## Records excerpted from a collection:
........

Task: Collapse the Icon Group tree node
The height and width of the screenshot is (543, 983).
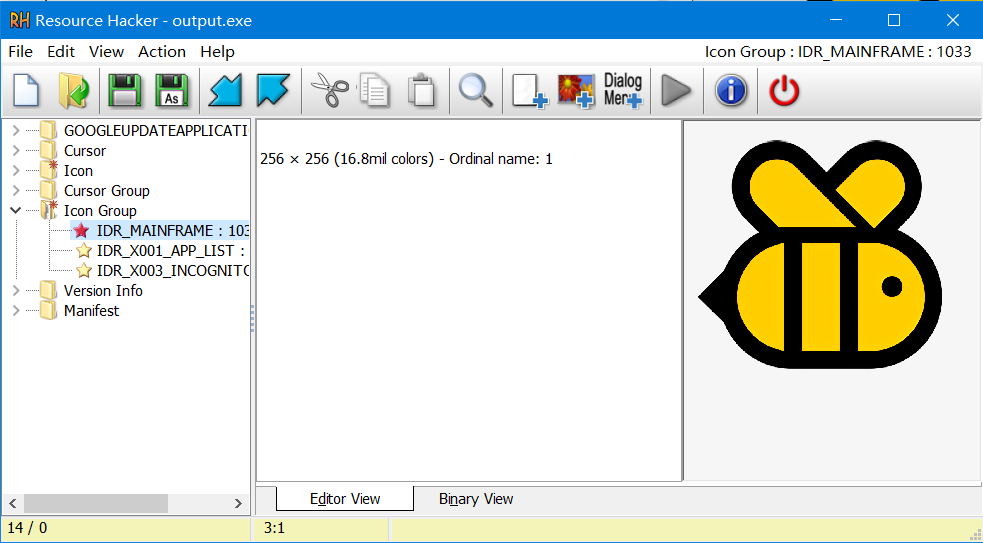Action: [15, 211]
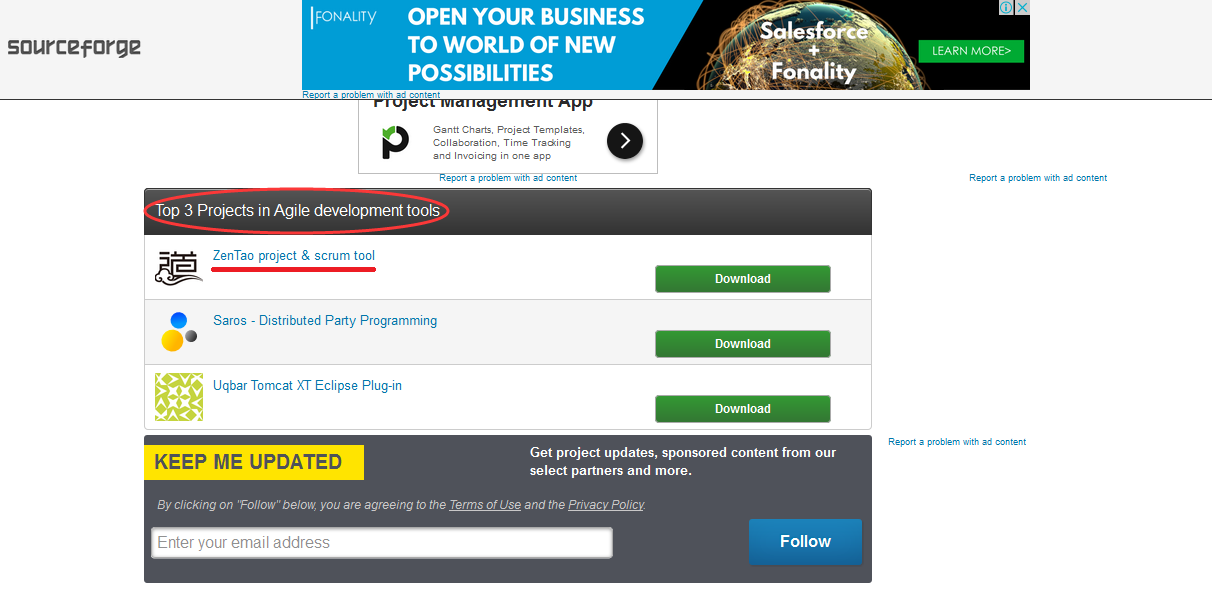The width and height of the screenshot is (1212, 600).
Task: Open Saros - Distributed Party Programming link
Action: click(325, 321)
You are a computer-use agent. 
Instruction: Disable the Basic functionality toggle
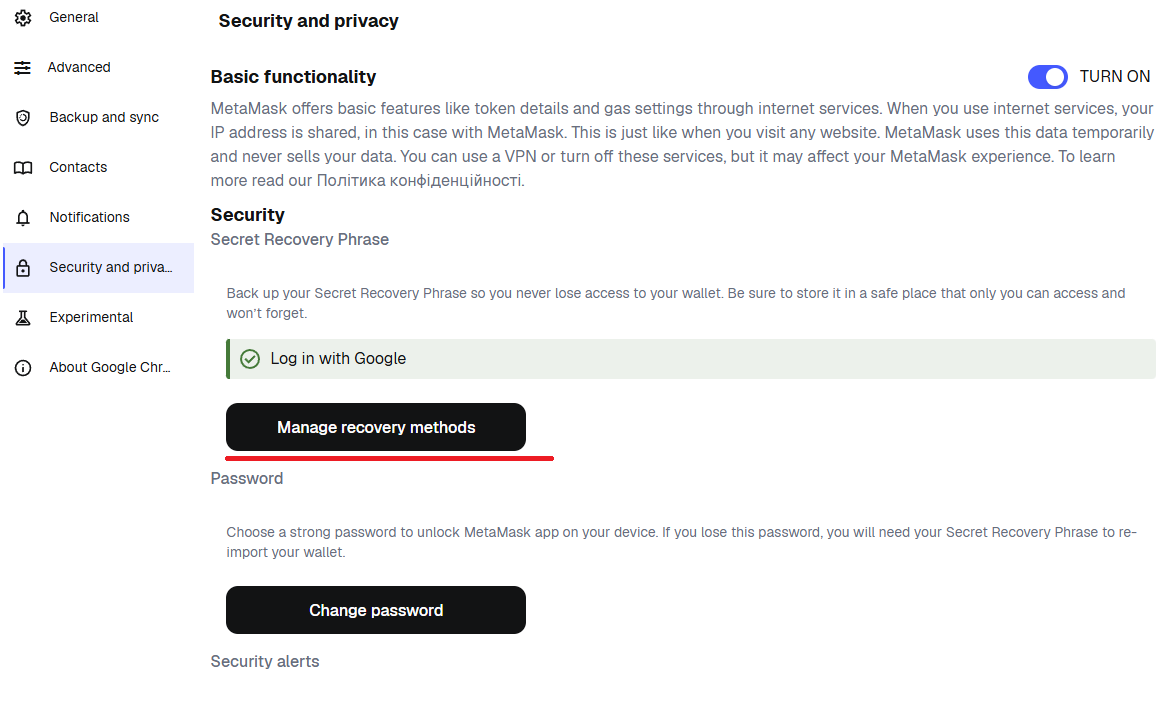(1047, 77)
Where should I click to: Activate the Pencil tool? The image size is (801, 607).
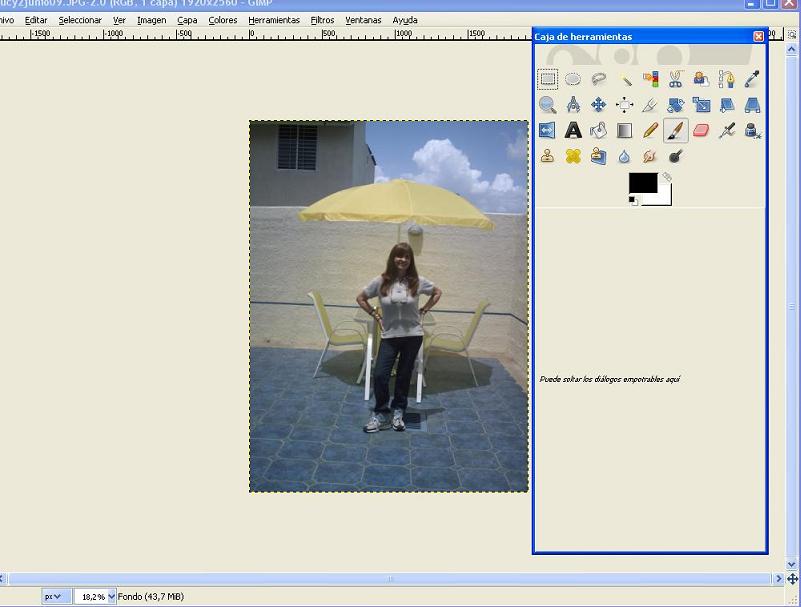click(x=650, y=130)
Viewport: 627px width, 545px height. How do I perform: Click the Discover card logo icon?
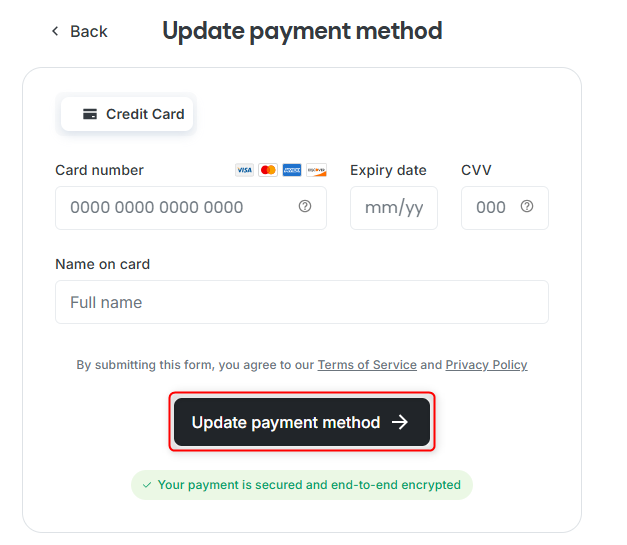316,170
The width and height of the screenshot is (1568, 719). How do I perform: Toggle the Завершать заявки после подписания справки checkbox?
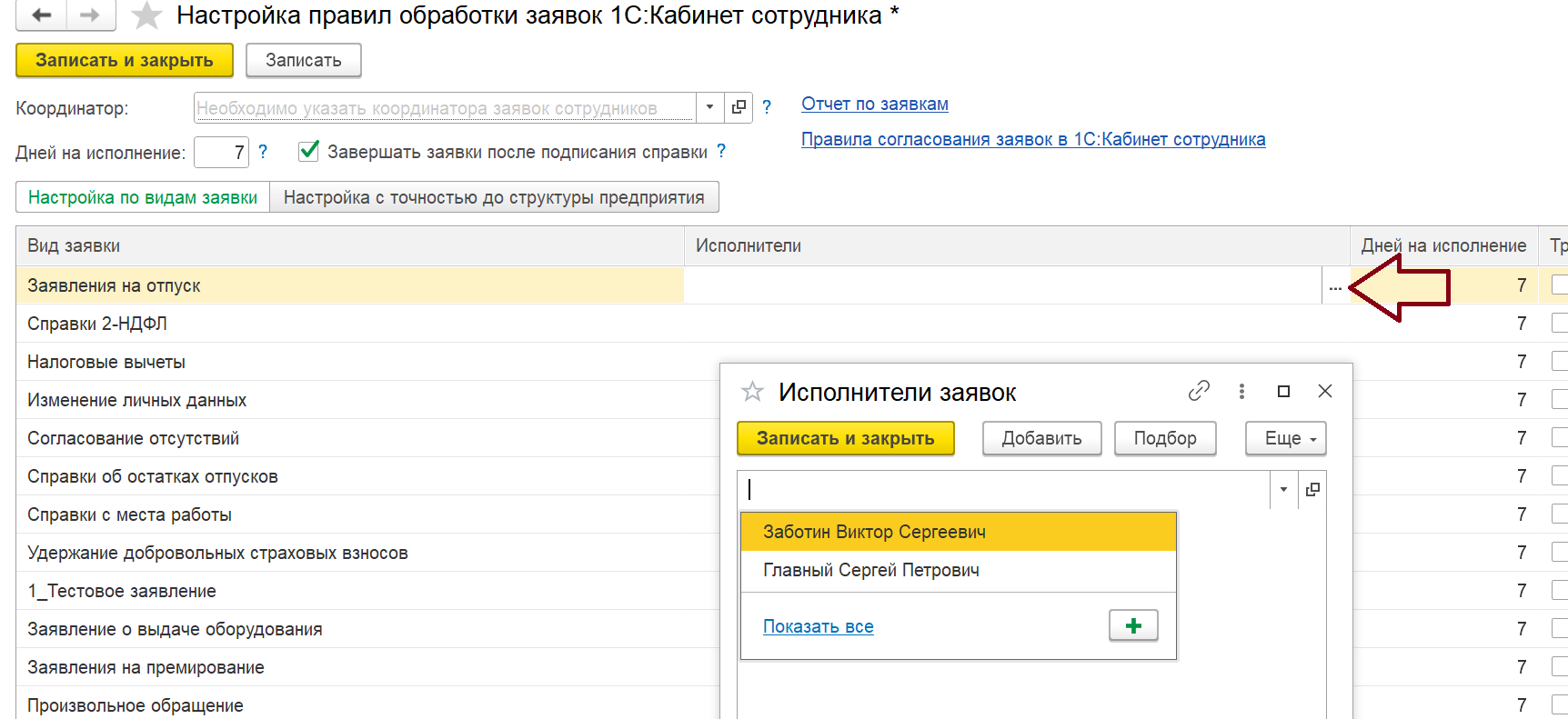(x=309, y=151)
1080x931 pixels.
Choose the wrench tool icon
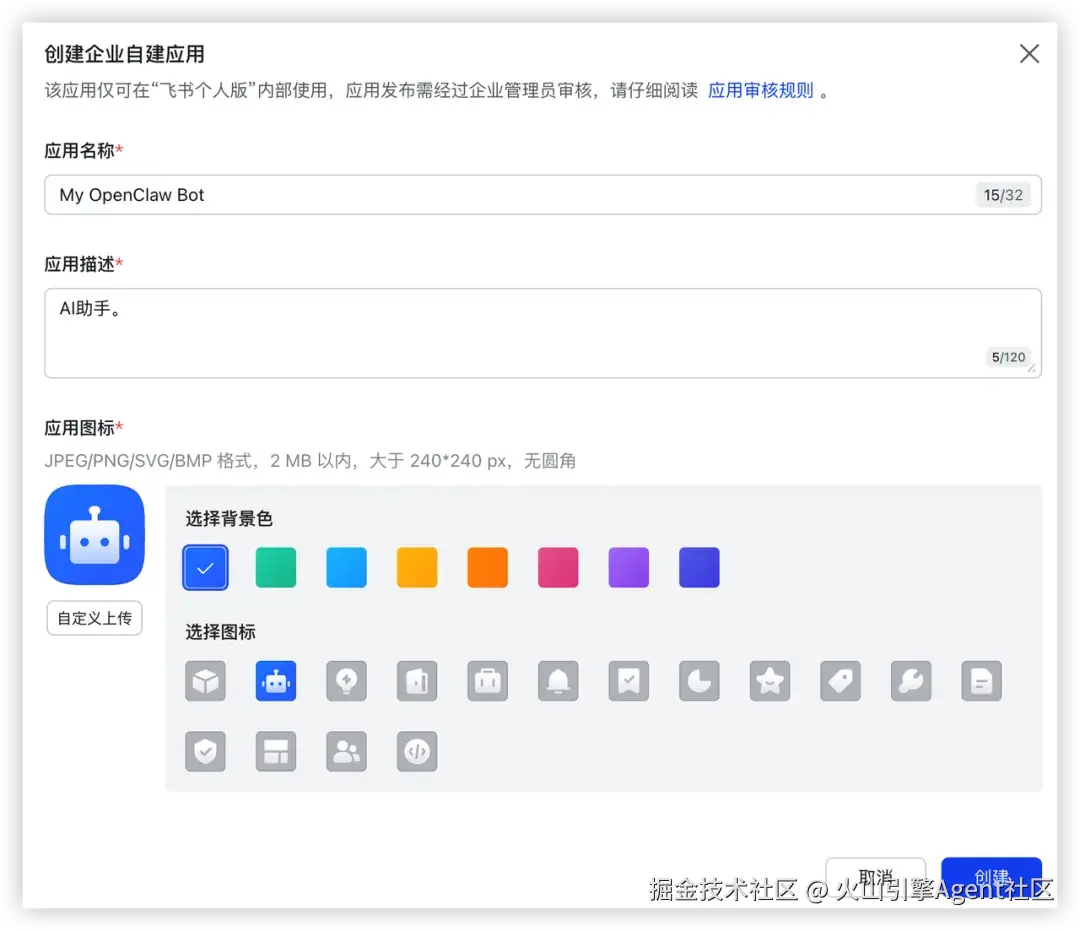(911, 681)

........

## TASK DIRECTIONS:
Only the lines from the one containing "Viewport: 627px width, 545px" through the last line of the data may appear in the answer, each given again exactly and with pictures left out.

## TASK OUTPUT:
Viewport: 627px width, 545px height. How do I perform: Click the Discover card logo icon?
316,170
The width and height of the screenshot is (1568, 719). How do I perform: Toggle the Завершать заявки после подписания справки checkbox?
(x=309, y=151)
1080x931 pixels.
Choose the wrench tool icon
(911, 681)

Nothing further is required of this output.